Saved entries:
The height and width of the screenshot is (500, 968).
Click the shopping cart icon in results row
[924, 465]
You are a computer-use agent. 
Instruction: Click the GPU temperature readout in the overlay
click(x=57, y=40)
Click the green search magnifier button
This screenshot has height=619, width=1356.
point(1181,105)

### Task to complete
Lines after the one containing "You are a computer-use agent." are left out; every line from the start of the entries through that line is restated word for word.

### Answer box
The height and width of the screenshot is (500, 968).
Click the shopping cart icon in results row
[924, 465]
You are a computer-use agent. 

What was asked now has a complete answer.